WHAT TO WORK ON: Stop after the line that contains "Task: Switch to the Crop Image tab"; until then, restate each line of the entries word for word from the very first.

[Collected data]
_ _ _ _

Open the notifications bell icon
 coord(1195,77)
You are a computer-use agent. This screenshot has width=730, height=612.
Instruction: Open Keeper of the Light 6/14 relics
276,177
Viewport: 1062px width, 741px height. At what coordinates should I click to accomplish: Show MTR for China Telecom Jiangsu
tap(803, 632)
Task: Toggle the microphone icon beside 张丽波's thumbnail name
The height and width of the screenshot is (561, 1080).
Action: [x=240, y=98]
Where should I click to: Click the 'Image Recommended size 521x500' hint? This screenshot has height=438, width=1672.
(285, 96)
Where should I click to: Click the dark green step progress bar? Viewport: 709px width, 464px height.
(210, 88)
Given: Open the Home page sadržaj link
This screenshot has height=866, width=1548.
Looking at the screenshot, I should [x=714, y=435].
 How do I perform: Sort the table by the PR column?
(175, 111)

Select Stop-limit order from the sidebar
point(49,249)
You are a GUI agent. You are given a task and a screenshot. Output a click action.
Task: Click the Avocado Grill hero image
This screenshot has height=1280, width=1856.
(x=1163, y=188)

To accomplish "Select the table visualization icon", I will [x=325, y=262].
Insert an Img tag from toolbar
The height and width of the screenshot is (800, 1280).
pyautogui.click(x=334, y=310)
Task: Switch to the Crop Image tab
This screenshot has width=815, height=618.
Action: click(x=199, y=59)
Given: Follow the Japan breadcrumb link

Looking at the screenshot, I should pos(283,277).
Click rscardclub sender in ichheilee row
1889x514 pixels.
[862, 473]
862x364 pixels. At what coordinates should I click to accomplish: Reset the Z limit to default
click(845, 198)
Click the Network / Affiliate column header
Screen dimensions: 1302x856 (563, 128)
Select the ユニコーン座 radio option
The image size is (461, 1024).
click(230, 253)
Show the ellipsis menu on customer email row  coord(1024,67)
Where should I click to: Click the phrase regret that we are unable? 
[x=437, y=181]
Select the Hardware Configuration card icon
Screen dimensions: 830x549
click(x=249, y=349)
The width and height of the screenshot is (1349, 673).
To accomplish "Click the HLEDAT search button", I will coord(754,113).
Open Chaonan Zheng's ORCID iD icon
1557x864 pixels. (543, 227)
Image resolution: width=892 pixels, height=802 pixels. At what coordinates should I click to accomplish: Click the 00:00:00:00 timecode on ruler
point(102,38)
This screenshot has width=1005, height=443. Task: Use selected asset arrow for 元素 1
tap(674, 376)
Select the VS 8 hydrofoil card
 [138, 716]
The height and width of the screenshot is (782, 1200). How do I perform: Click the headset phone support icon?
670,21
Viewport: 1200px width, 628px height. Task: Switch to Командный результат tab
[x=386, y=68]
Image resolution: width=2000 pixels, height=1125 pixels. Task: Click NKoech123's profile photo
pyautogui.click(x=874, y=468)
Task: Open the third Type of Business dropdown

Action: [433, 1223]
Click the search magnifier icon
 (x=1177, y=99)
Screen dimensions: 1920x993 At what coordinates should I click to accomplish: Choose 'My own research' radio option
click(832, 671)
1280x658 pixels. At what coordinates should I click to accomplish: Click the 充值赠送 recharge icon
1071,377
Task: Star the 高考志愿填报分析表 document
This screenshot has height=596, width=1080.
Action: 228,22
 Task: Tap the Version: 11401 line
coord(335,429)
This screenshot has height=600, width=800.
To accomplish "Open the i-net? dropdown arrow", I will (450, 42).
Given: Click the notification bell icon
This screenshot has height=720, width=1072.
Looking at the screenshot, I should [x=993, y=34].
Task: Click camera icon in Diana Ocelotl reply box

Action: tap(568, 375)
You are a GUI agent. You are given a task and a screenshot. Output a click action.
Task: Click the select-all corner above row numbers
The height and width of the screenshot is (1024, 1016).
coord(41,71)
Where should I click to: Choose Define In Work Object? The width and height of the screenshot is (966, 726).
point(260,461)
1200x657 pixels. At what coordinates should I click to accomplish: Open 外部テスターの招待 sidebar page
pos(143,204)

_ _ _ _

ANSWER SPACE:
Open the notifications bell icon
 coord(1195,77)
You are a computer-use agent. This screenshot has width=730, height=612.
Instruction: Open Keeper of the Light 6/14 relics
276,177
Viewport: 1062px width, 741px height. At what coordinates should I click to accomplish: Show MTR for China Telecom Jiangsu
tap(803, 632)
Task: Toggle the microphone icon beside 张丽波's thumbnail name
The height and width of the screenshot is (561, 1080).
Action: [x=240, y=98]
Where should I click to: Click the 'Image Recommended size 521x500' hint? This screenshot has height=438, width=1672.
(285, 96)
Where should I click to: Click the dark green step progress bar? Viewport: 709px width, 464px height.
(210, 88)
Given: Open the Home page sadržaj link
This screenshot has height=866, width=1548.
Looking at the screenshot, I should [x=714, y=435].
 How do I perform: Sort the table by the PR column?
(175, 111)

Select Stop-limit order from the sidebar
point(49,249)
You are a GUI agent. You are given a task and a screenshot. Output a click action.
Task: Click the Avocado Grill hero image
This screenshot has height=1280, width=1856.
(x=1163, y=188)

To accomplish "Select the table visualization icon", I will [x=325, y=262].
Insert an Img tag from toolbar
The height and width of the screenshot is (800, 1280).
pyautogui.click(x=334, y=310)
Task: Switch to the Crop Image tab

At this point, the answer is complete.